What to produce: Each line from the one containing "Screen dimensions: 750x450" through the last line of the records is to be repeated exactly, with all pictures left out.

Collection entries:
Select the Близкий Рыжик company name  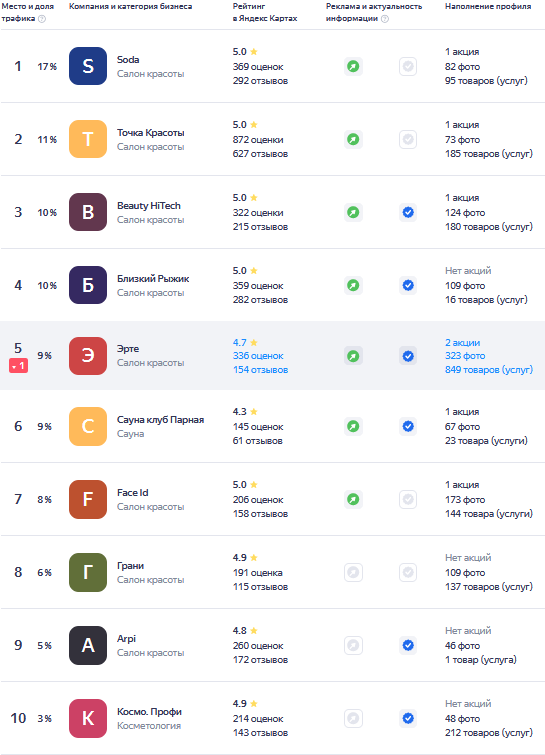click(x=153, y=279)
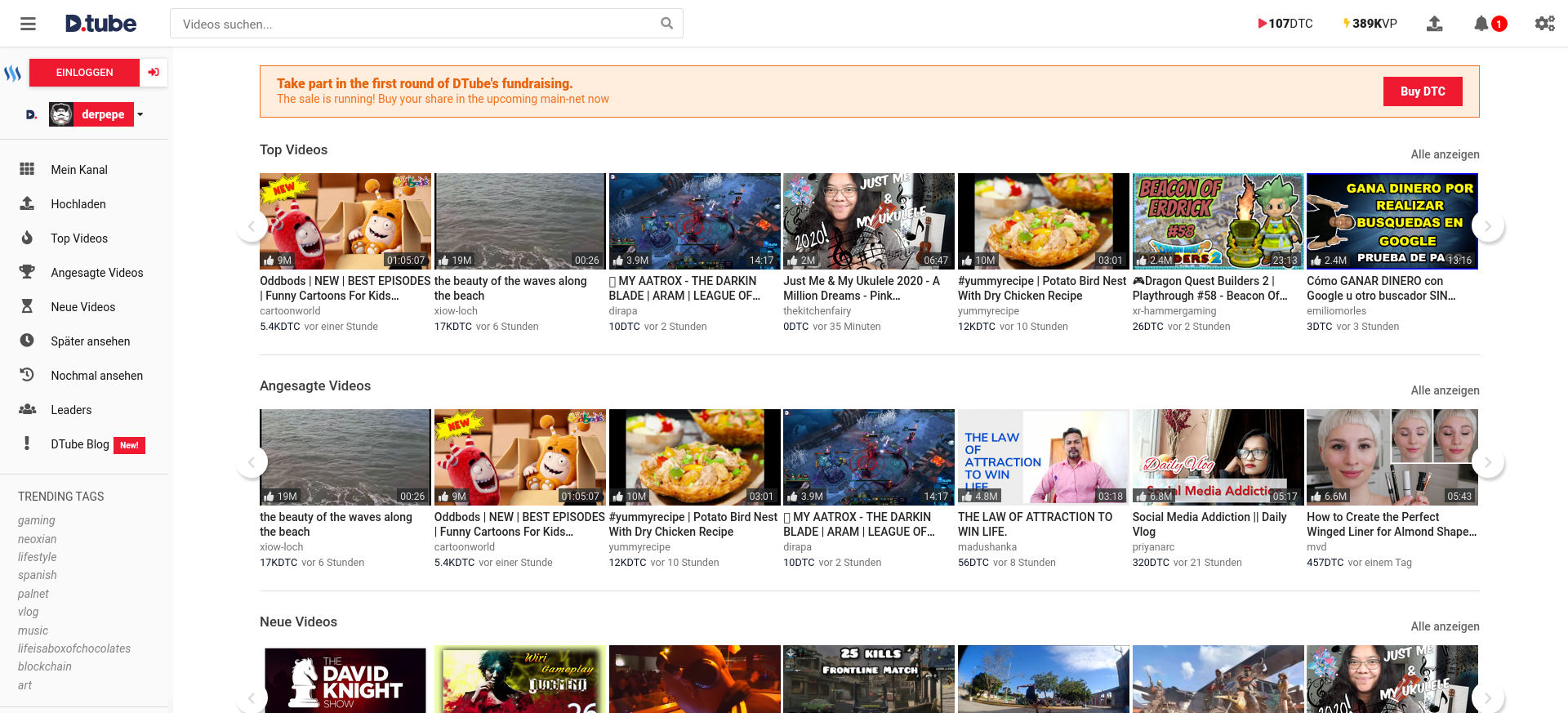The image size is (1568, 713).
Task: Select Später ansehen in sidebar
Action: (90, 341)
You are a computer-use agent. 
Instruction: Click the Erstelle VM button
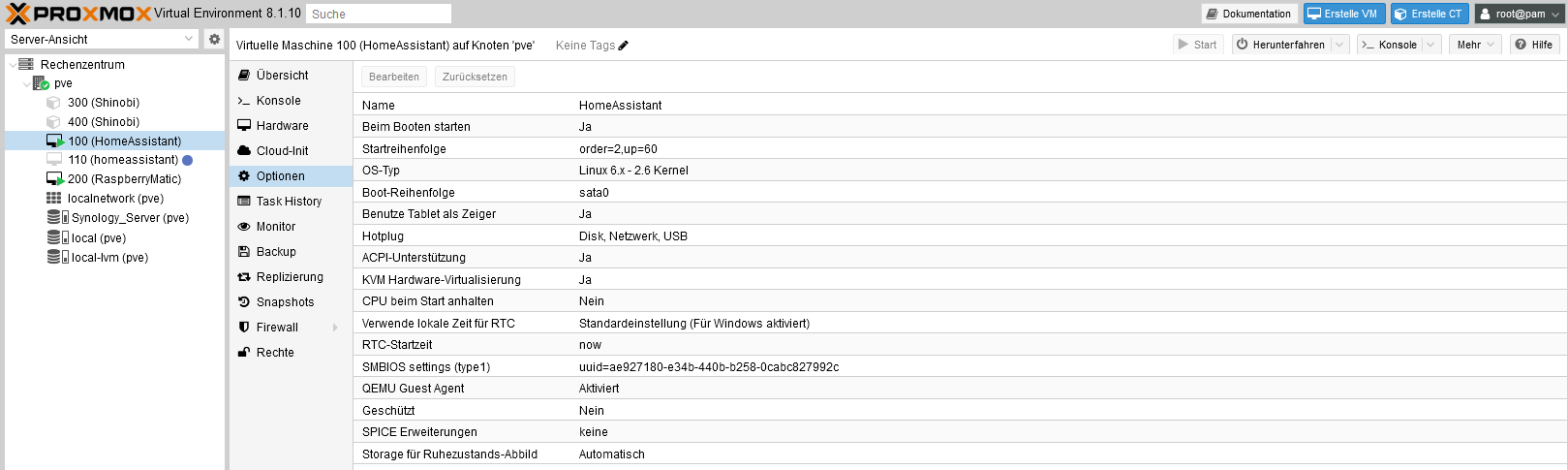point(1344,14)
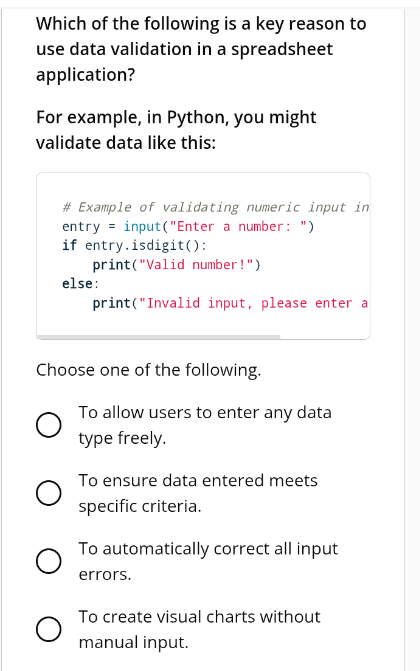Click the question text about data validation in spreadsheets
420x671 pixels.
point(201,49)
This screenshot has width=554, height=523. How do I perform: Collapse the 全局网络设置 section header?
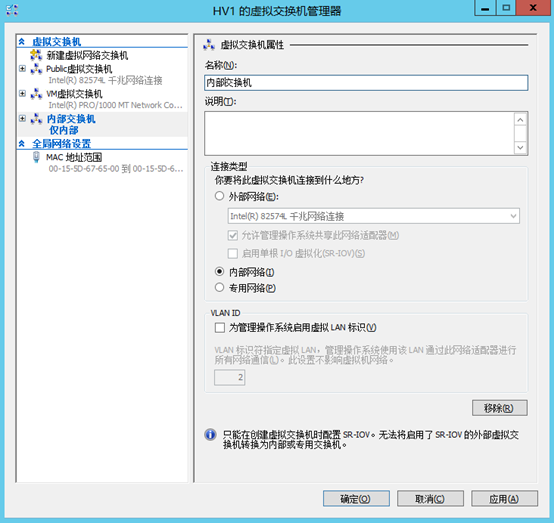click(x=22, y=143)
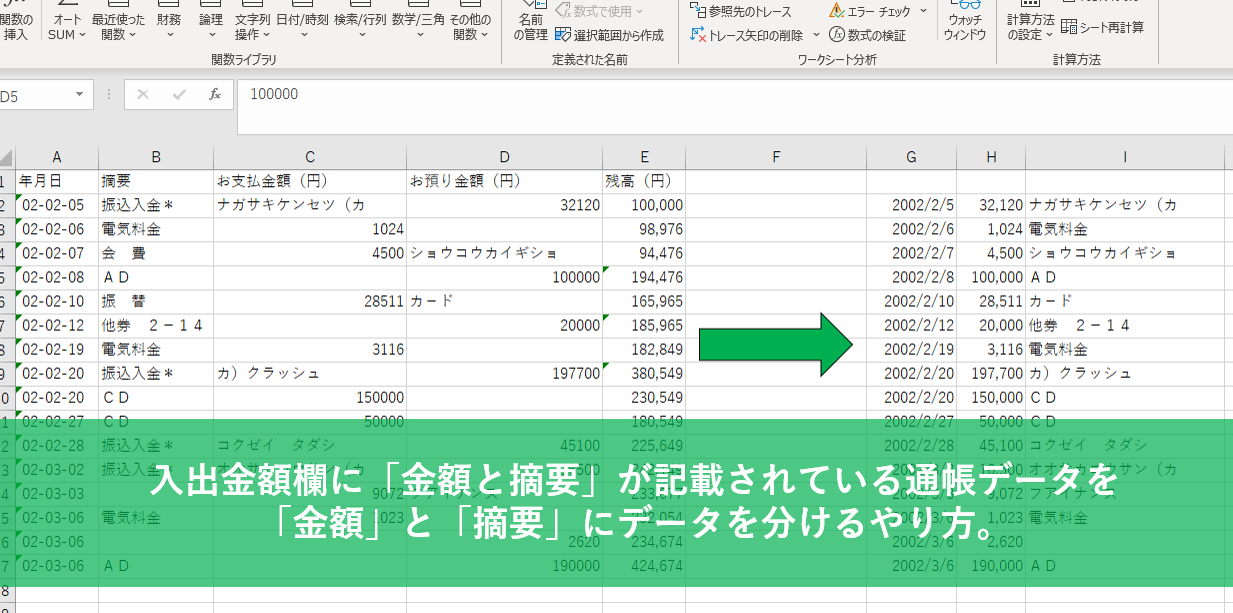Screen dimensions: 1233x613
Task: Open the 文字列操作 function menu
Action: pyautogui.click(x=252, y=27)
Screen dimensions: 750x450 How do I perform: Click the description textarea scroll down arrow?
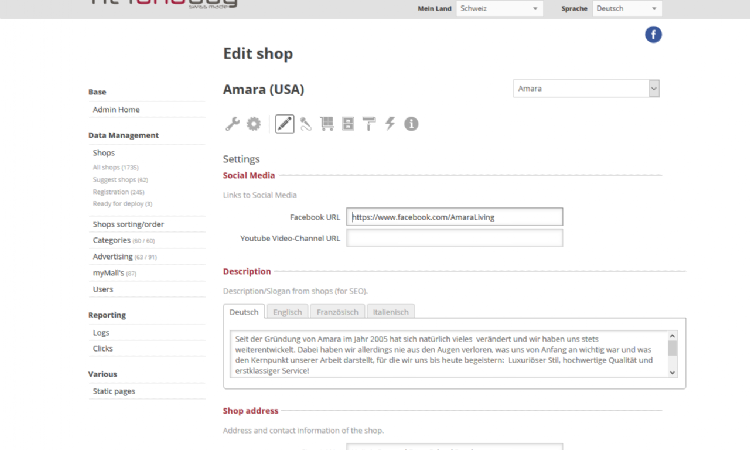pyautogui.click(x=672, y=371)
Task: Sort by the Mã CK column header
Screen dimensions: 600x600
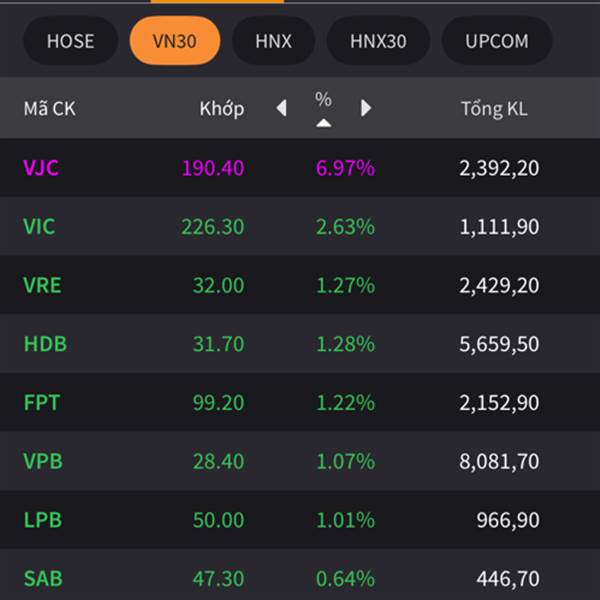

Written solution:
Screen dimensions: 750x450 How do I perform: Click the description textarea scroll down arrow?
pyautogui.click(x=672, y=371)
Task: Sort by the Mã CK column header
Screen dimensions: 600x600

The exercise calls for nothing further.